(Data records)
----------

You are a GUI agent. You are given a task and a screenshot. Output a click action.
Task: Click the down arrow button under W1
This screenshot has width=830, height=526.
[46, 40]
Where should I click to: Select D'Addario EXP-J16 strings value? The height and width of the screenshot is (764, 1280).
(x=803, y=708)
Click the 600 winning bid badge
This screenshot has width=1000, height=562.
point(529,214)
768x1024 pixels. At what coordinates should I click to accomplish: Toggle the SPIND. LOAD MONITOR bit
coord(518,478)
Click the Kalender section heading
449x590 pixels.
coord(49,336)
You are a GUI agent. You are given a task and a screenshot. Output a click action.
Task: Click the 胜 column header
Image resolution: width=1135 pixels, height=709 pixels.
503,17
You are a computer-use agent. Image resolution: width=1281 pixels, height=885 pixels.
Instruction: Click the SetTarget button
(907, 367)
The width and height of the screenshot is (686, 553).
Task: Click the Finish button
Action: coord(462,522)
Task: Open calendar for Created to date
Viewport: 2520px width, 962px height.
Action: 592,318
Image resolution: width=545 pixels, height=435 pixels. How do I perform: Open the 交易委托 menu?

----------

INSTRUCTIONS FOR THE TASK = Transcribe the records above exactly as they appear.

RESULT BELOW =
You are a GUI agent. You are given a task and a screenshot. Output a click action.
Task: Click the down arrow button under W1
This screenshot has width=830, height=526.
[46, 40]
Where should I click to: Select D'Addario EXP-J16 strings value? The height and width of the screenshot is (764, 1280).
(x=803, y=708)
Click the 600 winning bid badge
This screenshot has width=1000, height=562.
point(529,214)
768x1024 pixels. At what coordinates should I click to accomplish: Toggle the SPIND. LOAD MONITOR bit
coord(518,478)
Click the Kalender section heading
449x590 pixels.
coord(49,336)
You are a GUI agent. You are given a task and a screenshot. Output a click action.
Task: Click the 胜 column header
Image resolution: width=1135 pixels, height=709 pixels.
503,17
You are a computer-use agent. Image resolution: width=1281 pixels, height=885 pixels.
Instruction: Click the SetTarget button
(907, 367)
The width and height of the screenshot is (686, 553).
Task: Click the Finish button
Action: coord(462,522)
Task: Open calendar for Created to date
Viewport: 2520px width, 962px height.
Action: 592,318
Image resolution: width=545 pixels, height=435 pixels. How do I perform: Open the 交易委托 menu?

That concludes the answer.